Hurricane Ida has not only mobilized local first responders to help out our neighbors, but the Christian and ministerial community as well.
Pastors in the area agree that the effects of Hurricane Ida were disastrous for those in central and east Louisiana, and galvanizing church congregations to help those affected should be a priority for people of faith.
The Rev. Zack Mitchell with the Iberia Christian Ministerial Federation said that after taking care of immediate family and friends and securing their safety, the next step of most pastors during hurricane season is to extend their services to their congregations.
“On a ministerial basis, what we desire to do and what we have put our efforts into doing is coming together,” Mitchell said. “We can do a whole lot more banding together with local organizations and pastors.”
The Rev. Wilfred Johnson with A New Chapter PUSH said that he and other local pastors have made the trip to the Thibodaux area, which met severe damage after Ida passed through.

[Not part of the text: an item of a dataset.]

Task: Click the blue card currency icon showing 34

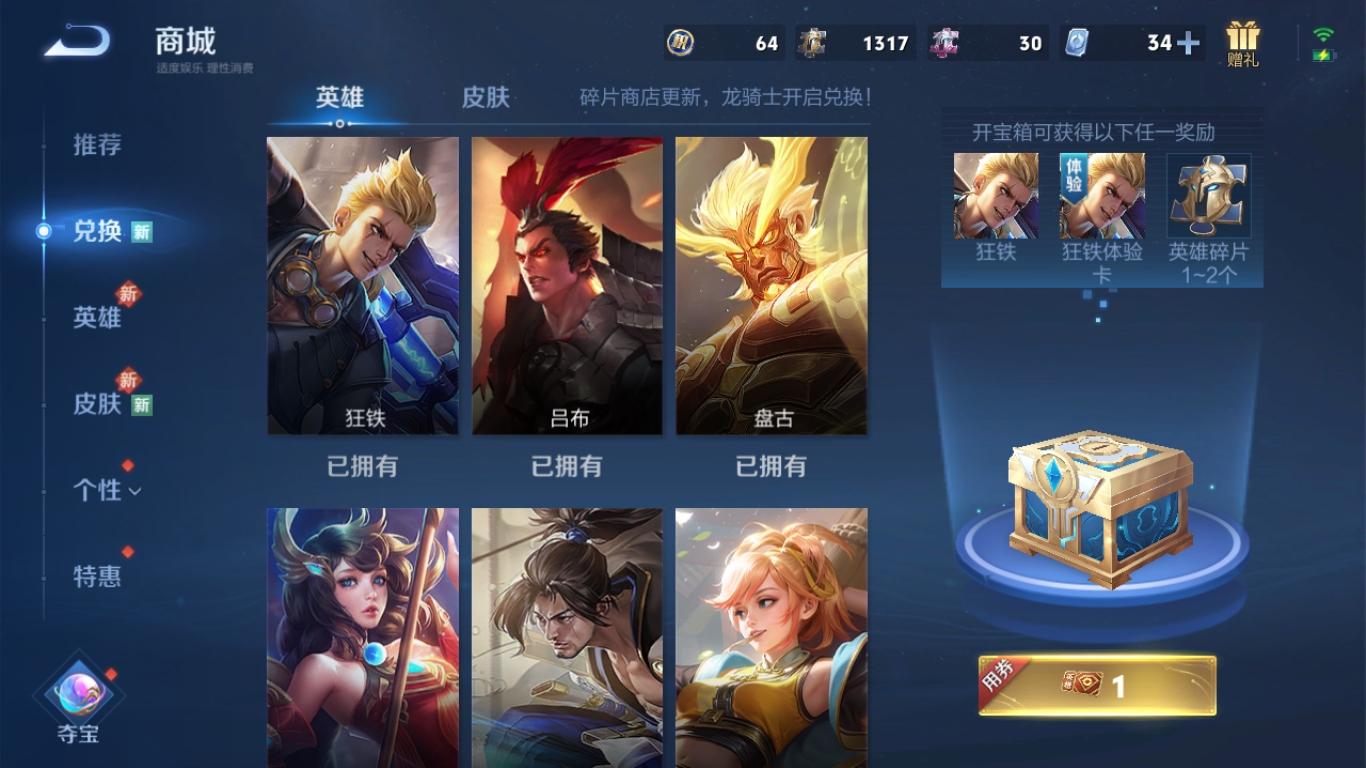Action: pos(1076,43)
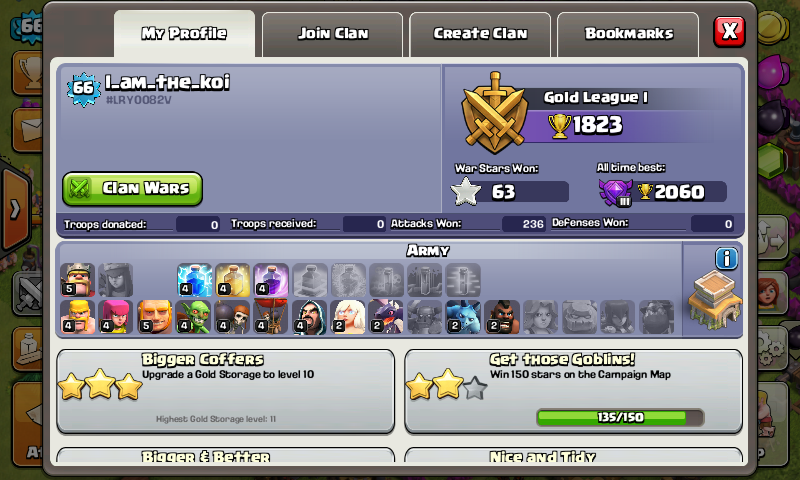View the Get those Goblins! achievement
This screenshot has width=800, height=480.
coord(573,391)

“The damage is beyond anything you can imagine,” the Rev. Wilfred Johnson, an Iberia Parish pastor, said. “We’ve been reaching out to pastors and churches in that area to see their needs and lend a hand however we can.”
Collaborations with pastors from Lafayette to New Iberia have been in the works for the past week to help congregations and residents in east Louisiana who have been hit. Community donation drives are already planned over the next several weeks to provide a place where those who want to help have a chance.

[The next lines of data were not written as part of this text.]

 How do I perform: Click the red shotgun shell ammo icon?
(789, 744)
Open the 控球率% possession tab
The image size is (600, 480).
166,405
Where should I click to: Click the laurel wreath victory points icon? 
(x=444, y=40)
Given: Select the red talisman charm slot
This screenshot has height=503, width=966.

“I believe we were blessed to be spared by this event, but we were spared so we could help others,” Mitchell said. “That’s what we do, and that’s the mindset we try to get across.”
“In these kinds of crises, helping and serving will help you deal with your personal problems.”

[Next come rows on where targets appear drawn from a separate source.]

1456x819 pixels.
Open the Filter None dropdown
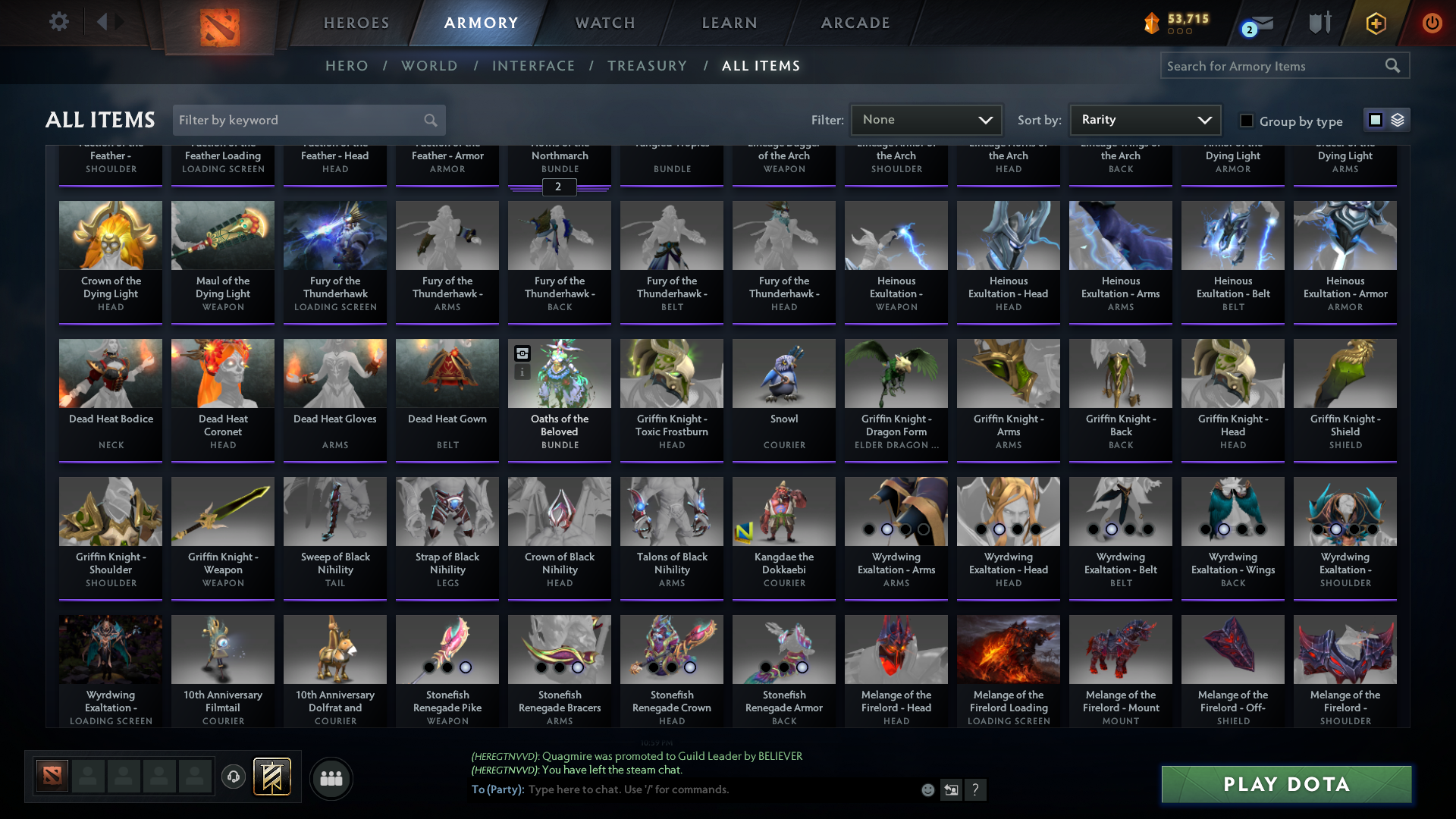tap(925, 120)
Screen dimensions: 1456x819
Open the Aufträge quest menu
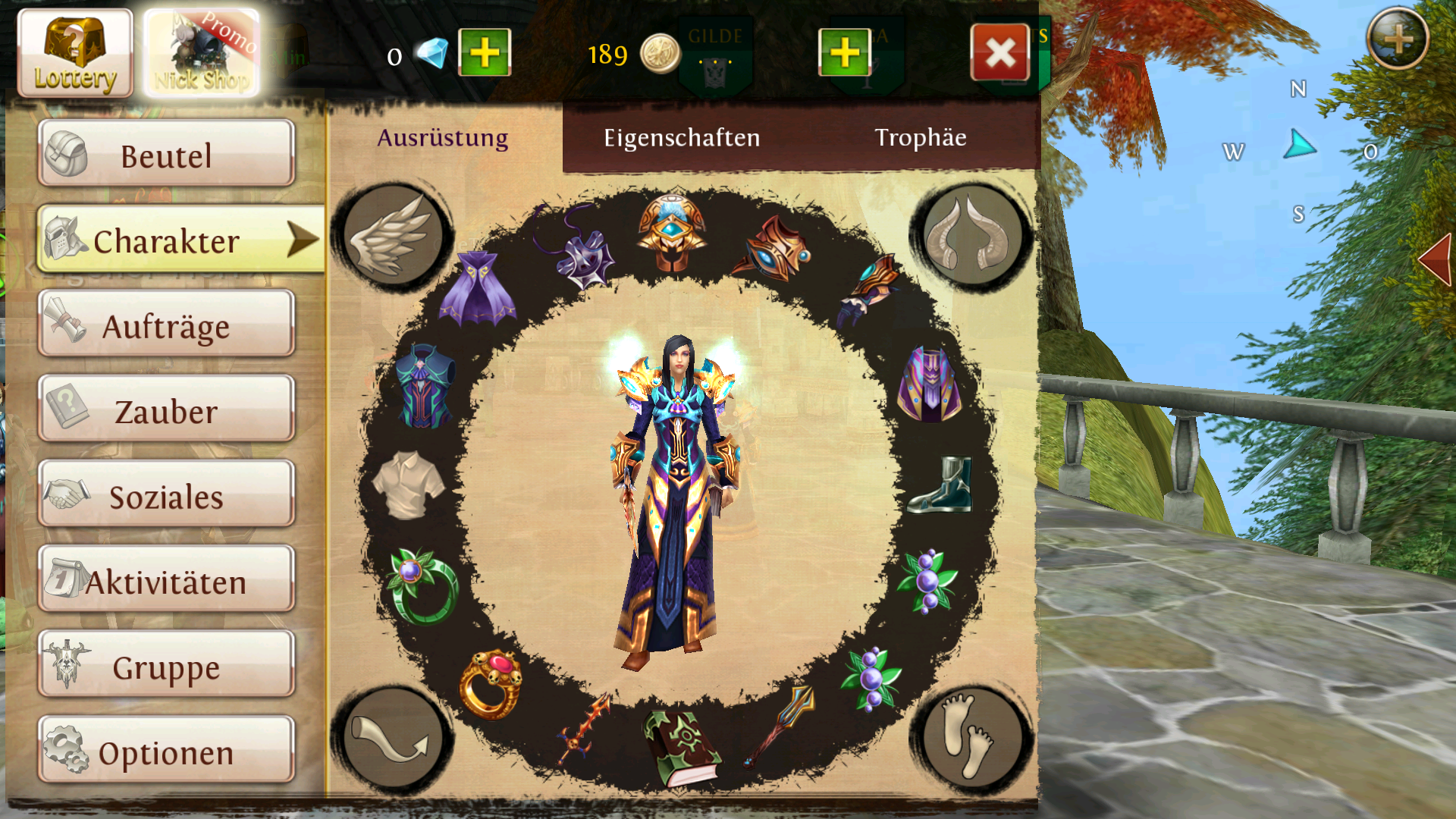166,325
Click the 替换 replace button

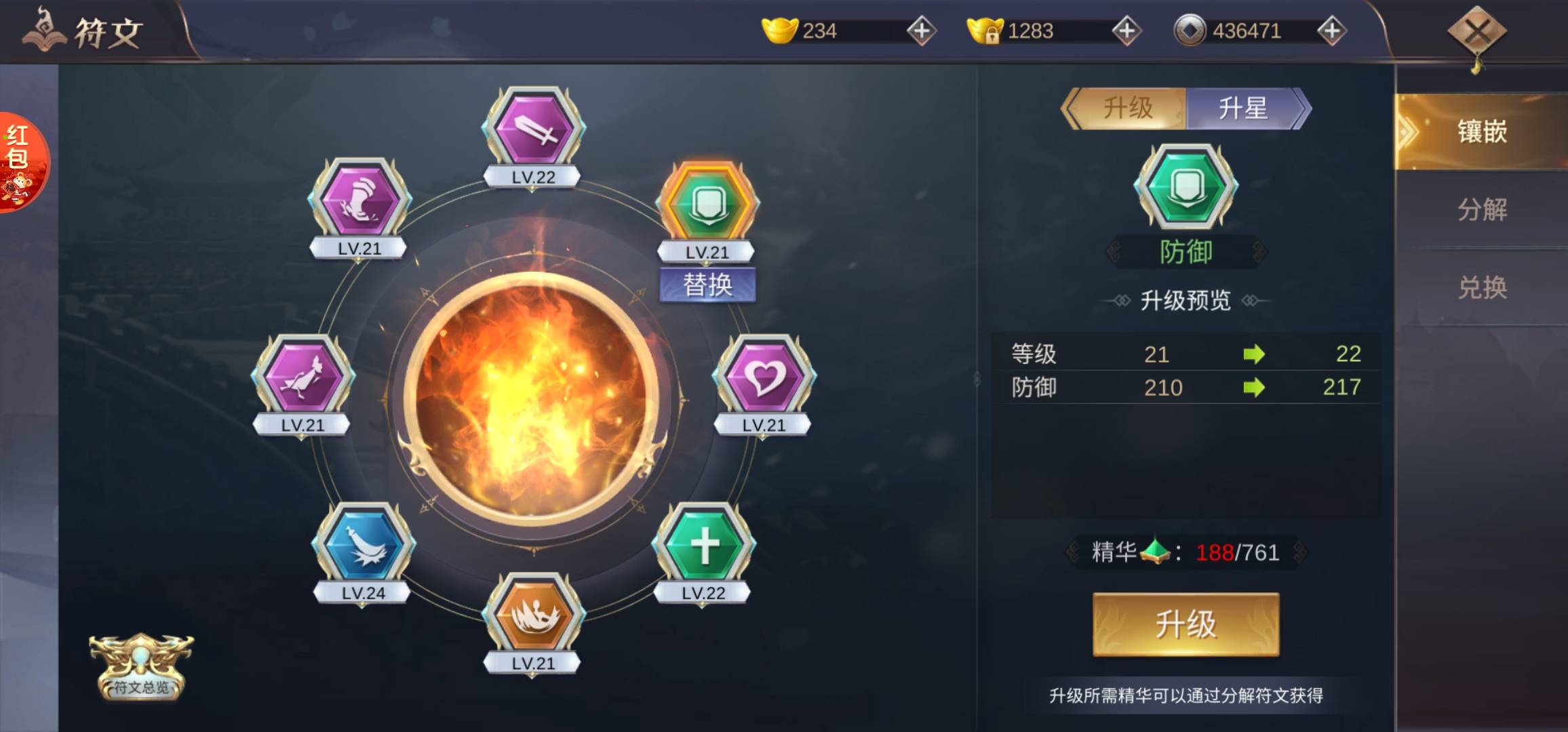point(707,285)
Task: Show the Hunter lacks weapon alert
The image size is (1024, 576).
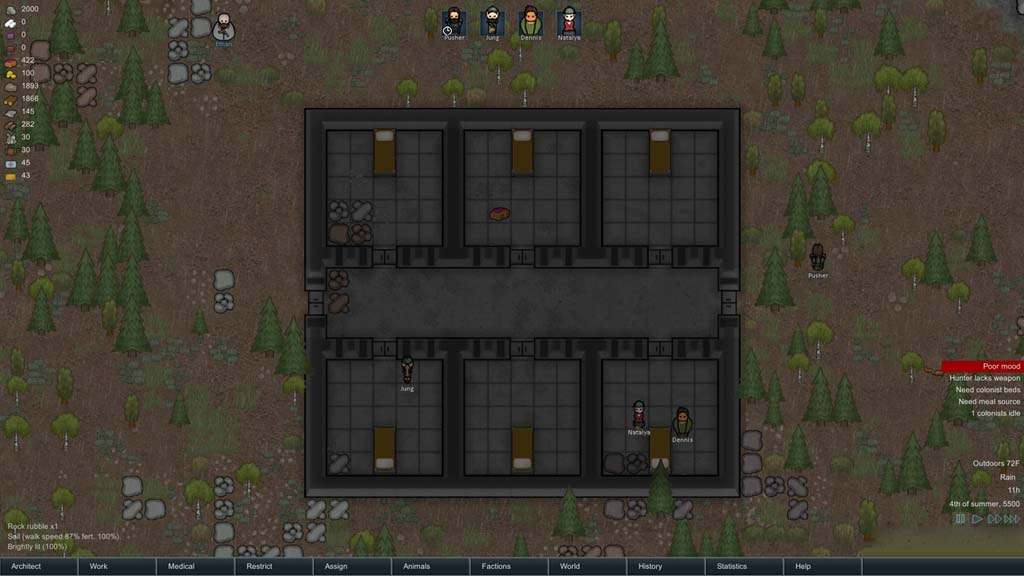Action: coord(984,378)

Mitchell also said that this area in particular is quick to come together for neighbors in need, not only from the churches but from everyone.
From a pastoral perspective, attending to the spiritual needs of those who have been hurt by the storm is also a necessity.
Counseling those in need during a natural disaster requires patience and devotion. Mitchell said that even if a pastor may not have the words, their presence alone can help.
“We all know we have various storms in our lives, and I think the quickest and the best way that we help people is to let them know we care and let them know we’re there,” Mitchell said. “We may not have the correct words but our presence can be a lot more important to them.”
Johnson said one of the best things a pastor can do for someone who has gone through a circumstance like Ida is to let them know God is in control.
“We basically just tell them just to hold on, God is still in control,” Johnson said. “Our help comes from the Lord. God has not left them nor is He forsaking them.”